26.   Sheryl Fitzgerald admits that before construction began, Ms. Grant asked her if she wanted the good, smooth side of the boards facing her, to which she agreed. I find this is consistent with how the pre-existing common fence was constructed. The photos of the pre-existing fence show white boards screwed into rails that faced the Grants’ side, so on Sheryl Fitzgerald’s side there was one line of screw heads visible in the top third and one line in the bottom third of each board. I find there is no indication in the evidence that Sheryl Fitzgerald advised Ms. Grant that unlike the pre-existing fence, she did not want any nail or screw heads visible on her side of the new fence.

27.   Overall, I find the colours and basic design of the replacement common fence are consistent with Ms. Grant’s front fence, in accordance with the parties’ agreement. I find that Sheryl Fitzgerald’s complaints about the trim and visible nail heads do not go to the heart of the parties’ agreement. So, I find Sheryl Fitzgerald has not shown that Ms. Grant fundamentally breached the parties’ agreement. Therefore, I find Sheryl Fitzgerald was not relieved of her obligation pay Ms. Grant for her share of the fence construction costs. As Sheryl Fitzgerald does not dispute Ms. Grant paid $1,600 for materials and labour, I find Sheryl Fitzgerald owes her $800.

28.   I note the photographic evidence shows Sheryl Fitzgerald later added trim to the top, middle, and bottom of the panels on her side of the fence, almost entirely hiding the nail heads. She also placed rocks along the fence bottom to conceal the uneven boards, which I find were likely not cut a uniform length only because the ground was not level. The parties’ emails show Ms. Grant offered to reduce the amount Sheryl Fitzgerald owed her by her costs for the extra trim. However, there is no evidence before me that Sheryl Fitzgerald provided Ms. Grant with her expenses, and she did not provide any evidence of them in this dispute.

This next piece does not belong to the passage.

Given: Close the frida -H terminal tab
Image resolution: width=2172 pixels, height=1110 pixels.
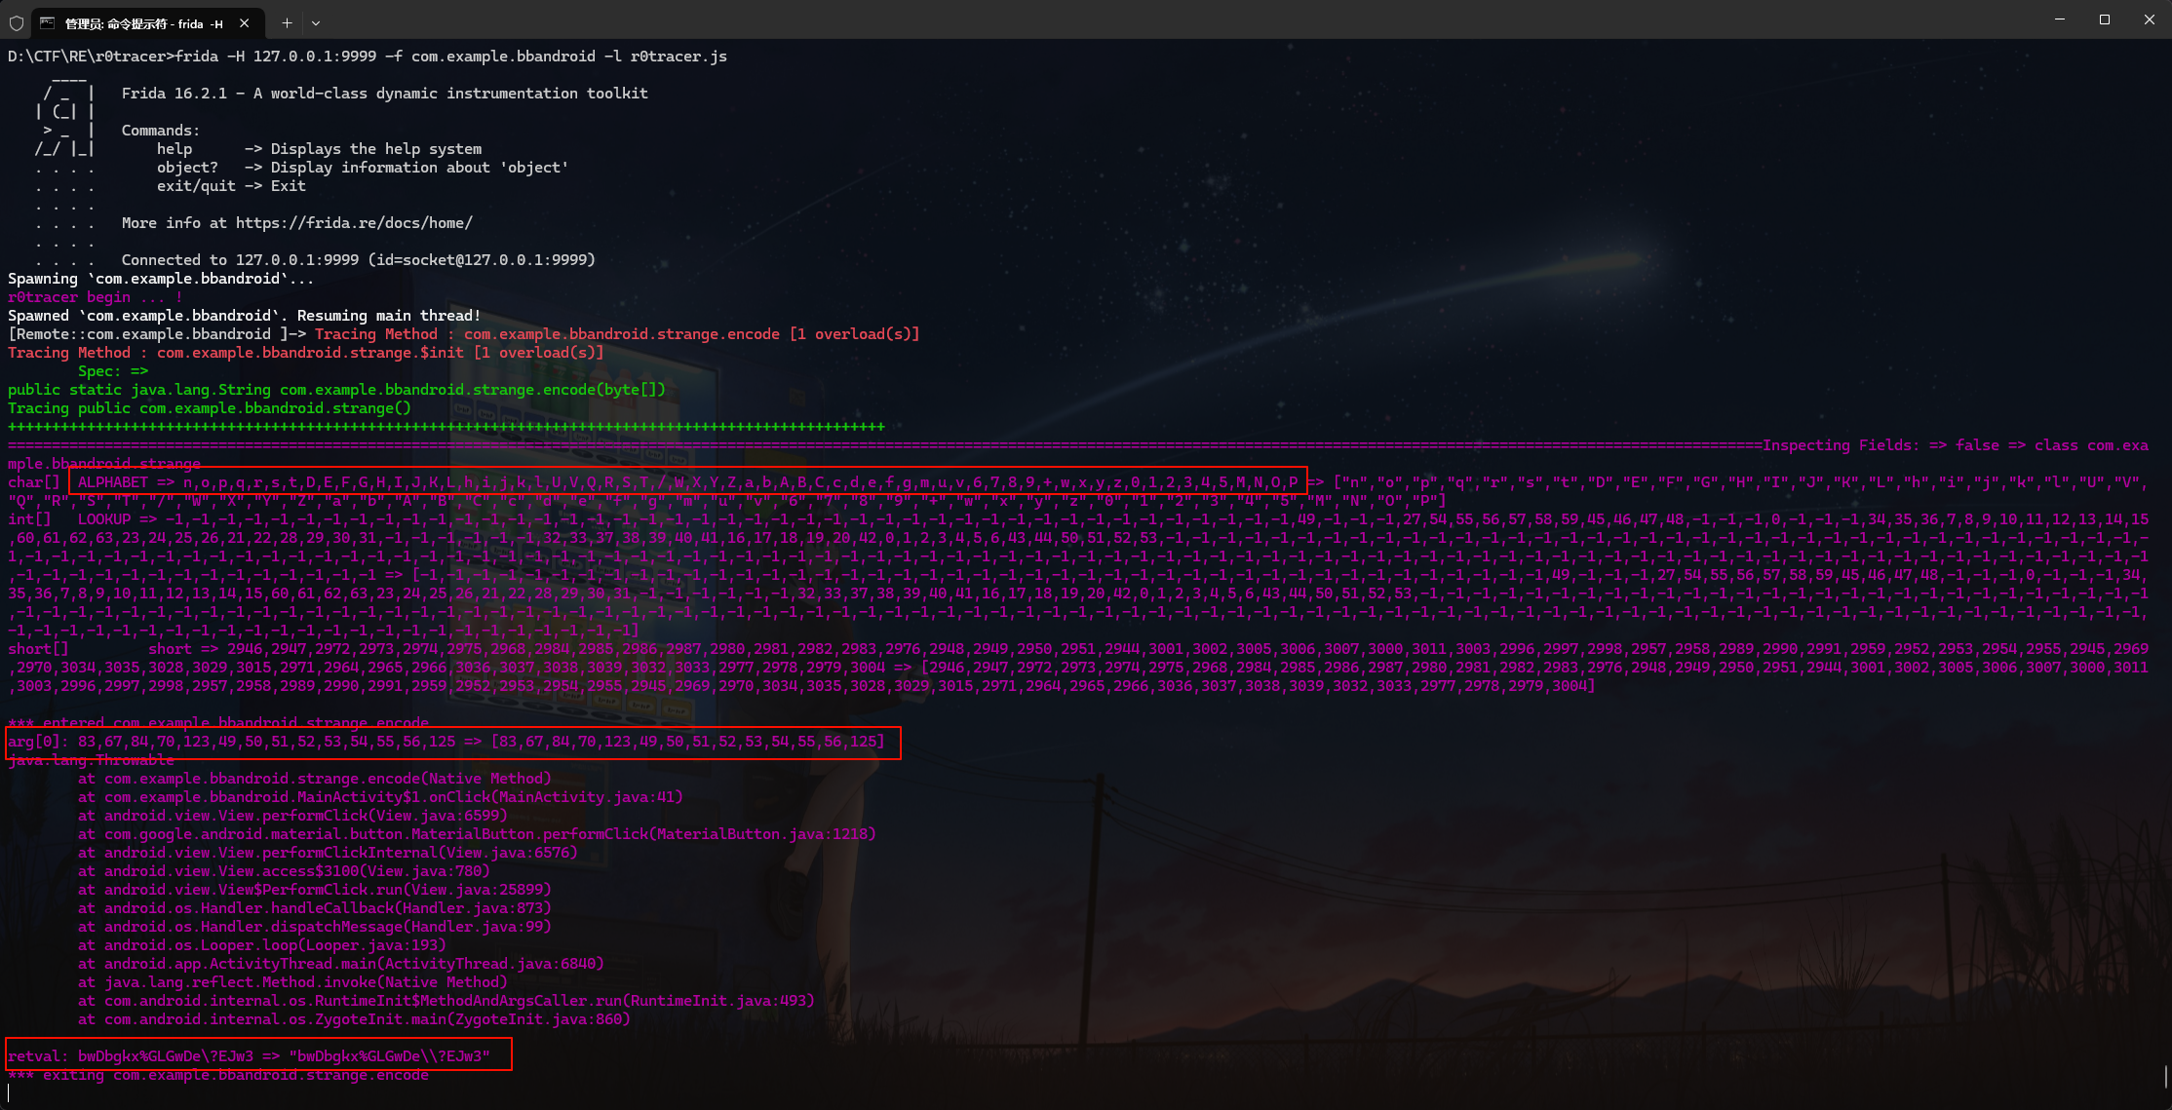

29.   Sheryl Fitzgerald did not claim a specific set-off or file a counterclaim for her expenses to resolve what I find were relatively minor personal aesthetic preferences. For these reasons, and given the lack of any evidence of her costs, I decline to consider whether Sheryl Fitzgerald was entitled to any set-off for extra expenses she incurred.

30.   Therefore, I order Sheryl Fitzgerald to pay Ms. Grant $800.

31.   The Court Order Interest Act applies to the CRT. Ms. Grant is entitled to pre-judgment interest on the $800 from September 6, 2019, the date she first asked for payment, to the date of this decision. This equals $20.04.

32.   Under section 49 of the CRTA and CRT rules, the CRT will generally order an unsuccessful party to reimburse a successful party for CRT fees and reasonable dispute-related expenses. I see no reason in this case not to follow that general rule. I find Ms. Grant is entitled to reimbursement of $150 in CRT fees. Neither party claimed any dispute-related expenses.

ORDERS

33.   Within 30 days of the date of this decision, I order the respondent, Winifred Sheryl Fitzgerald, to pay the applicant, Judy Lynn Grant, a total of $970.04, broken down as follows:

a.    $800 in debt,

b.    $20.04 in pre-judgment interest under the Court Order Interest Act, and

c.    $150 in CRT fees.

34.   Ms. Grant is entitled to post-judgment interest, as applicable.

35.   Under section 58.1 of the CRTA, a validated copy of the CRT’s order can be enforced through the Provincial Court of British Columbia. Once filed, a CRT order has the same force and effect as an order of the Provincial Court of British Columbia.